The World Bank updated its projections for the behavior of the Colombian economy and now expects GDP in 2020 to have fallen 7.5%, when the previous estimate was a decrease of 7.2%. For 2021, the economic growth projection increased from 4.5% to 4.9%. According to the National Administrative Department of Statistics (Dane), Colombia's GDP fell 9% in the third quarter of 2020, causing the country's economic activity to reflect a decline of 8.1% between January and September, compared with the same period of 2019.
Colombia accumulated an inflation of 1.61% in 2020, the lowest in its history since the country keeps statistical records and lower than the annual goal of 3% established by the Central Bank, due to the fall in domestic consumption due to the pandemic of the coronavirus, the Government reported Tuesday. The rise in prices was below that registered in 2019, of 3.80%. The Central Bank established an inflation target of between 2 and 4% for 2021.
In 2020, the worst year for the Colombian economy, 32 companies obtained resources for $ 3.77 billion by issuing debt bonds at a fixed interest rate, the Benchmark Bank Indicator or tied to inflation through the Colombian Stock Exchange.
Colombia’s government is reviewing plans to sell a stake in Interconexion Electrica SA. Grupo Energia Bogota, Ecopetrol SA and Empresas Publicas de Medellin are among the companies considering a bid for the stake in the transmission company.

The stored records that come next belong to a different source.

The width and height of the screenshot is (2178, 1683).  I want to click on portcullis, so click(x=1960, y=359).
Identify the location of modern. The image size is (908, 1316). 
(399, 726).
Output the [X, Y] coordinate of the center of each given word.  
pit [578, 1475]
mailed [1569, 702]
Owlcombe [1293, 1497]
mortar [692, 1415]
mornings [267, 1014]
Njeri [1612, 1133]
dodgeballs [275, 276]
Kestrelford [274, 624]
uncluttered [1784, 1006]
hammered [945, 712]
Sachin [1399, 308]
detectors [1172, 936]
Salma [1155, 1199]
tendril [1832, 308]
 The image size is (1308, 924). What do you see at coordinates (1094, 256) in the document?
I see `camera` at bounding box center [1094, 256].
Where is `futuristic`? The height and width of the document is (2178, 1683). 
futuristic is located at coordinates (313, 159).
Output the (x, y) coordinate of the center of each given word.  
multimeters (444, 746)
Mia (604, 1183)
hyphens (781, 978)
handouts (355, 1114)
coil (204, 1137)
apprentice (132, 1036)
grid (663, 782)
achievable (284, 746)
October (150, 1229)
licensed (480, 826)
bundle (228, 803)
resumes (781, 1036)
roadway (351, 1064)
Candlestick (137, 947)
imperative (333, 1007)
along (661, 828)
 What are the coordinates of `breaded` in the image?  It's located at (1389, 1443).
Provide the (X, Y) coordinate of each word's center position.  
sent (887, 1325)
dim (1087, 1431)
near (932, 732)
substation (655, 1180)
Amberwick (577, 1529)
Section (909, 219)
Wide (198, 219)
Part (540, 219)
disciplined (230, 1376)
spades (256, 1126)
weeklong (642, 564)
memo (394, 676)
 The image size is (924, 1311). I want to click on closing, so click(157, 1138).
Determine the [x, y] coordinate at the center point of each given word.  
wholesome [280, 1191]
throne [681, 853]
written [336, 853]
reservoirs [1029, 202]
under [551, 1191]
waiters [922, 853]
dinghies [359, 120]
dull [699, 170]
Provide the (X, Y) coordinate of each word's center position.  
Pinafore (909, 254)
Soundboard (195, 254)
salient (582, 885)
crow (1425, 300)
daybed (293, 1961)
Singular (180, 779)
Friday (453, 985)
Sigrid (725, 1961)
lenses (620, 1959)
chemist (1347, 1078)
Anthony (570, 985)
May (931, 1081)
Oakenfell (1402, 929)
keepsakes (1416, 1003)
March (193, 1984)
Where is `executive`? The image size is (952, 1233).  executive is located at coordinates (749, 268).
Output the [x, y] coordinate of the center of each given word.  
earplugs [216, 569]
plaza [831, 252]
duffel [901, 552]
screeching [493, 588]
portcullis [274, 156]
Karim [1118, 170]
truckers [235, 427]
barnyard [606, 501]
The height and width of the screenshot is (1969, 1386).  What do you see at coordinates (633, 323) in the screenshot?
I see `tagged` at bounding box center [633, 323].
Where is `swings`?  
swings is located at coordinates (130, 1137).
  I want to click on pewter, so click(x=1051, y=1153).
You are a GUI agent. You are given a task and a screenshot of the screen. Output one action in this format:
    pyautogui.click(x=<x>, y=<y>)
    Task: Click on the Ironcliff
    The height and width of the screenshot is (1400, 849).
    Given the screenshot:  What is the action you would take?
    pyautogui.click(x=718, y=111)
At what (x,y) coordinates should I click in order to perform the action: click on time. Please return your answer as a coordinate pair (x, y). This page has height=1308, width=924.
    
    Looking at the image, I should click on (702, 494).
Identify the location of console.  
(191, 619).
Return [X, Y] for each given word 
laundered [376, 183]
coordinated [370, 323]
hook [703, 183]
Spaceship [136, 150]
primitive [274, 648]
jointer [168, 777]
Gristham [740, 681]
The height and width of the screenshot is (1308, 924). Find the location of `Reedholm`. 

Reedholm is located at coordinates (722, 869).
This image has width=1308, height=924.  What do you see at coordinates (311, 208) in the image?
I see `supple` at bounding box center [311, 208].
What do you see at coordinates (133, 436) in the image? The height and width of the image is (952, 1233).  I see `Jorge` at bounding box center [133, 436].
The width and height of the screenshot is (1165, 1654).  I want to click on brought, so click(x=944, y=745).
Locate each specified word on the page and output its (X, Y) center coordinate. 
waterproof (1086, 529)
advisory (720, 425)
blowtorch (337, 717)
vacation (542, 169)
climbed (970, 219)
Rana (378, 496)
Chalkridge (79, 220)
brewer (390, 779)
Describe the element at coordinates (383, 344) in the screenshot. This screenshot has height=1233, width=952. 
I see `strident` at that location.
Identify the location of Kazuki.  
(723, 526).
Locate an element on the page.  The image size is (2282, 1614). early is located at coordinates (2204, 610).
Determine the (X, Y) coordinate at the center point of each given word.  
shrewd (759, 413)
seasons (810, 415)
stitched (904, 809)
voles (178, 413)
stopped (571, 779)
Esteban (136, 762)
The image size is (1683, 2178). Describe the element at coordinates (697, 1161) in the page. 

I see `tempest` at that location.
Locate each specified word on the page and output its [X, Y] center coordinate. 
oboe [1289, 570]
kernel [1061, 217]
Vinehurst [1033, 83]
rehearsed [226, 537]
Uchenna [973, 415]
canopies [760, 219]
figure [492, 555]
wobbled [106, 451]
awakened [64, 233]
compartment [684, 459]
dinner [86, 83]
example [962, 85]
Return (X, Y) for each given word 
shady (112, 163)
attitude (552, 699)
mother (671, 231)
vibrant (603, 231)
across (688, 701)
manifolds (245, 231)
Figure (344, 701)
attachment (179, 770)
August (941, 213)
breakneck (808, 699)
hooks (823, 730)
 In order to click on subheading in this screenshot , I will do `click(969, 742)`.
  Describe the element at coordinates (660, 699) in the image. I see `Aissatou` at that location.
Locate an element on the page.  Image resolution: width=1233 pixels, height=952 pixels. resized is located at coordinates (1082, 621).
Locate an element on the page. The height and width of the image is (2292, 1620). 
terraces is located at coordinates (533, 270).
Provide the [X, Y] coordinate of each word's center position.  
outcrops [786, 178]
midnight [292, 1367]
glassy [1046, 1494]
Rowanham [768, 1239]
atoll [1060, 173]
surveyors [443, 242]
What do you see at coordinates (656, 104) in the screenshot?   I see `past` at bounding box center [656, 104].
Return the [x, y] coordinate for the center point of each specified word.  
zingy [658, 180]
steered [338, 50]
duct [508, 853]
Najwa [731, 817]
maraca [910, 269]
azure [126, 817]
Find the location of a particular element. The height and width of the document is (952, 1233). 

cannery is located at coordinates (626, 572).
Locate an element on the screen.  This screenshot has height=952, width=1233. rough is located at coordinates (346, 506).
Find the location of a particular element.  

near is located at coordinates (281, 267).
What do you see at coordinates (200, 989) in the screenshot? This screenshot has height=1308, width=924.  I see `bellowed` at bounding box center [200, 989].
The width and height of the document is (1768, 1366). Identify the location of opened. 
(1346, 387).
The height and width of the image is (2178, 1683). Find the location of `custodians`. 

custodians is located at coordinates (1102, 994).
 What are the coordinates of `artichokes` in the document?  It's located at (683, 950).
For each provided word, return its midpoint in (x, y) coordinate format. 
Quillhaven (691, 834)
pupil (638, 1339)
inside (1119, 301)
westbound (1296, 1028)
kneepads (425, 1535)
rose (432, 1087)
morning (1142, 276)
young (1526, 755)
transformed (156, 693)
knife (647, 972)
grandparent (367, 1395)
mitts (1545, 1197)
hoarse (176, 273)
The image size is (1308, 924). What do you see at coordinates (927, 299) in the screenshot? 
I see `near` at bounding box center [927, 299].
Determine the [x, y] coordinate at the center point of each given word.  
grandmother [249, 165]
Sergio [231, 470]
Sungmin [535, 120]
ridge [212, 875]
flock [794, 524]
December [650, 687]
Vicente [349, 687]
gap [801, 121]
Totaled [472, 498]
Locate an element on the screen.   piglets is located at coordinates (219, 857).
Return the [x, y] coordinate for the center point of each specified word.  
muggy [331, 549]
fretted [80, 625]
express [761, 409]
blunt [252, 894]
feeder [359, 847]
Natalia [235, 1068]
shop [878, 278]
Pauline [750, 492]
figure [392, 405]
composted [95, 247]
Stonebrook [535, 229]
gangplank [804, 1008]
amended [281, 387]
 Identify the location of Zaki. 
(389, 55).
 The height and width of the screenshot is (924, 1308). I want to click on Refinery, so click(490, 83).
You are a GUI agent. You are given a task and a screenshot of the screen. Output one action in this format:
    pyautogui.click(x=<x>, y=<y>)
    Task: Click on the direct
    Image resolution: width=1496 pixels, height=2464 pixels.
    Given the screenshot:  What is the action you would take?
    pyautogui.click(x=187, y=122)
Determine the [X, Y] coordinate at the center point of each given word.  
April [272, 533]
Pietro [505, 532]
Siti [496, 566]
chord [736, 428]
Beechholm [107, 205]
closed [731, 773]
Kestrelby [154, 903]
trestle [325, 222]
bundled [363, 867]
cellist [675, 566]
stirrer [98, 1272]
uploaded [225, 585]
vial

The government owns a majority 51.4% stake in ISA, which at current market prices could fetch $4.2 billion. President Ivan Duque’s administration has identified divestments as a potential source of income to narrow the fiscal deficit to 7.6% of gross domestic product this year and try to stave off the risk of affecting its credit rating. The deficit widened to an estimated 8.9% in 2020 after the government was forced to boost spending to cope with the pandemic. ISA, which operates energy transmission lines and highways in Latin America, has a market value of $8.1 billion, according to data compiled by Bloomberg.
Colombian business group Argos said that its ready-mix concrete subsidiary Argos USA agreed to pay US$20mn in relation to an investigation over an alleged price fixing cartel involving former employees in the state of Georgia. According to the US Department of Justice, aside from the penalty, Argos USA “admitted to participating in the charged conspiracy, and agreed to cooperate fully with the Antitrust Division’s ongoing criminal investigation and prosecution of others involved in this conspiracy”.